Aim of the task:
Copy out the records below word for word, beginning with the line that contains "You are a computer-use agent. Image" and continuing through the line that contains "Screen dimensions: 1360x896 [x=1093, y=106]", both included.

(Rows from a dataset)

******************************

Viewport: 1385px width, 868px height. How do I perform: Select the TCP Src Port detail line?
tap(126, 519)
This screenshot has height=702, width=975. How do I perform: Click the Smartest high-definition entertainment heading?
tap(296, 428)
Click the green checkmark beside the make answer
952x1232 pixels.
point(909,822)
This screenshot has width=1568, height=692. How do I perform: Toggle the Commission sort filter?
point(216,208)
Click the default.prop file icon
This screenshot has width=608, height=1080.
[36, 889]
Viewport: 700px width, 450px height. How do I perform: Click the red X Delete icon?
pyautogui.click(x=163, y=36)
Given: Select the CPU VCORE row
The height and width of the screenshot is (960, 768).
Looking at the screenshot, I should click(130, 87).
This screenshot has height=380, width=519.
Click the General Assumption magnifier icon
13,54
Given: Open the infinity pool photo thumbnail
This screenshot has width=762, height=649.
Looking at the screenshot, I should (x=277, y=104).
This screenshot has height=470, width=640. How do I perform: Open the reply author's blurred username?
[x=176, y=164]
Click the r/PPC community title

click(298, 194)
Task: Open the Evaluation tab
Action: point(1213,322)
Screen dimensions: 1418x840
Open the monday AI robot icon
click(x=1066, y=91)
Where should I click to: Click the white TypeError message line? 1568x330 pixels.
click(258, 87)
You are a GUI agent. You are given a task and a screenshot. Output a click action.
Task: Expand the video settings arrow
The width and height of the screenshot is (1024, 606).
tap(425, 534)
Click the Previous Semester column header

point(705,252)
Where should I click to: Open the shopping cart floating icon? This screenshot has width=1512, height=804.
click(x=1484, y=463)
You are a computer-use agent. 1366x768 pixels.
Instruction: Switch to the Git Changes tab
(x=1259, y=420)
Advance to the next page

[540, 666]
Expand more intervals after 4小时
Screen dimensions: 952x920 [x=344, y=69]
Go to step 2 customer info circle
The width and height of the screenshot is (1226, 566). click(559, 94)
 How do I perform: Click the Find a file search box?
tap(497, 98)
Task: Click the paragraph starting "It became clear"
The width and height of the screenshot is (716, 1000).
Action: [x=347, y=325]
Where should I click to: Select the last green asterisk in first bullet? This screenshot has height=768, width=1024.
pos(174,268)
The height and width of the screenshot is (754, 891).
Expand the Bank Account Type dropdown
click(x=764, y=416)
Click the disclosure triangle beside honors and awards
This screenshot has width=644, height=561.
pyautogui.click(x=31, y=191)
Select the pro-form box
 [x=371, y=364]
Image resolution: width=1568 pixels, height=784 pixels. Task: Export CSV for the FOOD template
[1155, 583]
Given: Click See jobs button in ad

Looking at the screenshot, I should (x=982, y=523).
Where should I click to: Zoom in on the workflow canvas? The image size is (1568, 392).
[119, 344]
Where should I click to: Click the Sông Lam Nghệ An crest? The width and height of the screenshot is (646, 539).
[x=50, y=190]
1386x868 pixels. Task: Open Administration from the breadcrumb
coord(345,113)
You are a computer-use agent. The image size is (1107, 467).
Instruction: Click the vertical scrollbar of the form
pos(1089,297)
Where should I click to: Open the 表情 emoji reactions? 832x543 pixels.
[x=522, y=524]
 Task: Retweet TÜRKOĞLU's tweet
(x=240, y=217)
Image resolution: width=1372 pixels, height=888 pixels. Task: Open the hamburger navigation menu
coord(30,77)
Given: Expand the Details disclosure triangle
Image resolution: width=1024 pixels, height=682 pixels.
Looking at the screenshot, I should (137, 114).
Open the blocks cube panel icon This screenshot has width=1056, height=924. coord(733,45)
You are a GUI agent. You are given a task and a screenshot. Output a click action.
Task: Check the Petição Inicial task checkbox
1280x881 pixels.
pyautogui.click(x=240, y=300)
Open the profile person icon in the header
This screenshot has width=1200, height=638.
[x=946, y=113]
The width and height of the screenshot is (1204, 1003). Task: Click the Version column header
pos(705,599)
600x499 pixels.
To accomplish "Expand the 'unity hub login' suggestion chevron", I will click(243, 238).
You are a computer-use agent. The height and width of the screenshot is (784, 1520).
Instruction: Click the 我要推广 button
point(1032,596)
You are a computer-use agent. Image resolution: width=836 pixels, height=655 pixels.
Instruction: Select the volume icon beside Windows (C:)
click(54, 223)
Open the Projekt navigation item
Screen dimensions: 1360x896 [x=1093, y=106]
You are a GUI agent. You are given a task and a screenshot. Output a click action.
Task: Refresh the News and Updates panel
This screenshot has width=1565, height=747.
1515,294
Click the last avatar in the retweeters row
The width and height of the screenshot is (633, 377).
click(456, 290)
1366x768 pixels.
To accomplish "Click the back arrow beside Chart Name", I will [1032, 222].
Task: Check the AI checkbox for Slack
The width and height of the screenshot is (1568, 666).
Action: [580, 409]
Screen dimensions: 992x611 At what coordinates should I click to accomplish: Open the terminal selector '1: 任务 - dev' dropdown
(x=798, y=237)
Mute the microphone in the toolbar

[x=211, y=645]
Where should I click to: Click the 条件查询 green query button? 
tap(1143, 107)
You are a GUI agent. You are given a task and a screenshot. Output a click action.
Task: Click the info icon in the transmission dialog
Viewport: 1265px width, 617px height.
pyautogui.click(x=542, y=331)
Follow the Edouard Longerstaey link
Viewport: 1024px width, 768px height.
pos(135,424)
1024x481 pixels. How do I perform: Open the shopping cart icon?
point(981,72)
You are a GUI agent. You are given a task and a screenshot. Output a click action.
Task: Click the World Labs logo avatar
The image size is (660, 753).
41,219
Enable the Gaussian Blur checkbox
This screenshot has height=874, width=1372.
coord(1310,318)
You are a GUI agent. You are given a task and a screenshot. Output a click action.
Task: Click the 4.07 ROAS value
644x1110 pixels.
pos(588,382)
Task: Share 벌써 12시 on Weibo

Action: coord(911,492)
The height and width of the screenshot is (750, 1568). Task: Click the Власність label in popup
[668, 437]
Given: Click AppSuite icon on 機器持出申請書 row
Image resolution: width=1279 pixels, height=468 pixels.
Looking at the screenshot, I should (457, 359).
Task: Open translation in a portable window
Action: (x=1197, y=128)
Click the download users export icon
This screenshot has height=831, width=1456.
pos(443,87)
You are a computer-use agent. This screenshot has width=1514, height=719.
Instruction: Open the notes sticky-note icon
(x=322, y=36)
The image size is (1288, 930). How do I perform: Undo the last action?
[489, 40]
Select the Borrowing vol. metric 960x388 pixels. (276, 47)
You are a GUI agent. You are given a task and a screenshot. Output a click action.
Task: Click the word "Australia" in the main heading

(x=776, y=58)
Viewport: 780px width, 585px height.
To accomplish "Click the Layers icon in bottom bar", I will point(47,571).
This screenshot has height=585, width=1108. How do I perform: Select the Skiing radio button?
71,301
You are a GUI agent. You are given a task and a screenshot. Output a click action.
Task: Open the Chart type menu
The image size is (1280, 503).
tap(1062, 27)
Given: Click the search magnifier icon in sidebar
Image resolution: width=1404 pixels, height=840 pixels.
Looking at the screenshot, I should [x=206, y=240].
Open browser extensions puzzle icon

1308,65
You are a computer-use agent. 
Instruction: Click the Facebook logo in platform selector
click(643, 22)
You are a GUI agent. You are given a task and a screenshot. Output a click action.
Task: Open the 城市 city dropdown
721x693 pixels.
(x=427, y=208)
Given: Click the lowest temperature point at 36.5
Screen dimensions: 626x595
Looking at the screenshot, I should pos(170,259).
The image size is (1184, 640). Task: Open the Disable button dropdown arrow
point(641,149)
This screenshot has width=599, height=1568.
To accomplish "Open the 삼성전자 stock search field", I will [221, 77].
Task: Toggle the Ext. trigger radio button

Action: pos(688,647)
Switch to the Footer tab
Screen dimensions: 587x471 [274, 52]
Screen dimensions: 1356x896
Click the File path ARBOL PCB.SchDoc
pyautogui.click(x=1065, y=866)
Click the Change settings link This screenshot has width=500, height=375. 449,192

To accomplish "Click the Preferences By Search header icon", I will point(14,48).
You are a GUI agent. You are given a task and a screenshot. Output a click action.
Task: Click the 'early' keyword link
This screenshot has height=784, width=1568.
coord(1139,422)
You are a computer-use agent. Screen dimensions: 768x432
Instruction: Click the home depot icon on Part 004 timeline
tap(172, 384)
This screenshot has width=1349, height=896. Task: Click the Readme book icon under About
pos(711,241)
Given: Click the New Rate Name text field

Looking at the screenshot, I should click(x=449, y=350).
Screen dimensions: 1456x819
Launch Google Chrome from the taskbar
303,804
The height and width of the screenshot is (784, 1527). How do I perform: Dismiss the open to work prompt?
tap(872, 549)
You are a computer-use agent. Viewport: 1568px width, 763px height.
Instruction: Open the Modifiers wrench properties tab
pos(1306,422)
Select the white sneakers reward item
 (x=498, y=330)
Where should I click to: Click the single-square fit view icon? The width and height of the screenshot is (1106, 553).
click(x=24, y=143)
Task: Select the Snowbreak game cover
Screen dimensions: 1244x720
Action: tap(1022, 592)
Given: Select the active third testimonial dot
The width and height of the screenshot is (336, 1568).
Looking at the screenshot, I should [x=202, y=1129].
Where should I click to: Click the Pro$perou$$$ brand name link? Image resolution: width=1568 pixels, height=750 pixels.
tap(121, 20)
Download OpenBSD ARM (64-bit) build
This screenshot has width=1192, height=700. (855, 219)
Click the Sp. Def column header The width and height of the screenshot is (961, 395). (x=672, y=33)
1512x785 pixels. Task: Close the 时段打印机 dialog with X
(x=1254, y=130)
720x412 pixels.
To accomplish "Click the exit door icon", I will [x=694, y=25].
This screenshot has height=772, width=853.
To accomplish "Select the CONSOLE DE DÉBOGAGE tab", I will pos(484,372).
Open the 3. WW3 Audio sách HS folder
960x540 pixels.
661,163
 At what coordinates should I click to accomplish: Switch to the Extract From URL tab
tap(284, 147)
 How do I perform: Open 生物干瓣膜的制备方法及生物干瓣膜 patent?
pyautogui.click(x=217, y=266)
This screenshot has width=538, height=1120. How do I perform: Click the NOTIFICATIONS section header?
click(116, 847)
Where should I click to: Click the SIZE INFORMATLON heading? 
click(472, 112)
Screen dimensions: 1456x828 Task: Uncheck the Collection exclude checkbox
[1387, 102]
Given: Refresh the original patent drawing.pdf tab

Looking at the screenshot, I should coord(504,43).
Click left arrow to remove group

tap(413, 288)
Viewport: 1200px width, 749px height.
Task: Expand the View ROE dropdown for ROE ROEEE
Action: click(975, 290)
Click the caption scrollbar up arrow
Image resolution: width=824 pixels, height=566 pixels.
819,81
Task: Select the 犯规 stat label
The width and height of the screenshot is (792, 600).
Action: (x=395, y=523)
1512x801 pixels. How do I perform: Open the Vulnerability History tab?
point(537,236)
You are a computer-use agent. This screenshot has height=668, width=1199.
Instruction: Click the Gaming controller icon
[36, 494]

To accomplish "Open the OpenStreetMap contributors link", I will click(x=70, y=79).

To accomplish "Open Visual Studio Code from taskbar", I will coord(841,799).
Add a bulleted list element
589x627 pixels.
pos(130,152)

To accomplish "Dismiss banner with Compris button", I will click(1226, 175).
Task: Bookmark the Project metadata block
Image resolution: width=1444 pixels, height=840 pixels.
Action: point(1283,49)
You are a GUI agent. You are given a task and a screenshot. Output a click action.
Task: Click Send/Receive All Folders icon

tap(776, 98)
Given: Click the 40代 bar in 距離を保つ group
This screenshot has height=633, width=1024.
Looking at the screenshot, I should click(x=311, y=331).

******************************

Full answer:
You are a computer-use agent. Image resolution: width=836 pixels, height=655 pixels.
Instruction: Select the volume icon beside Windows (C:)
click(54, 223)
Open the Projekt navigation item
Screen dimensions: 1360x896 [x=1093, y=106]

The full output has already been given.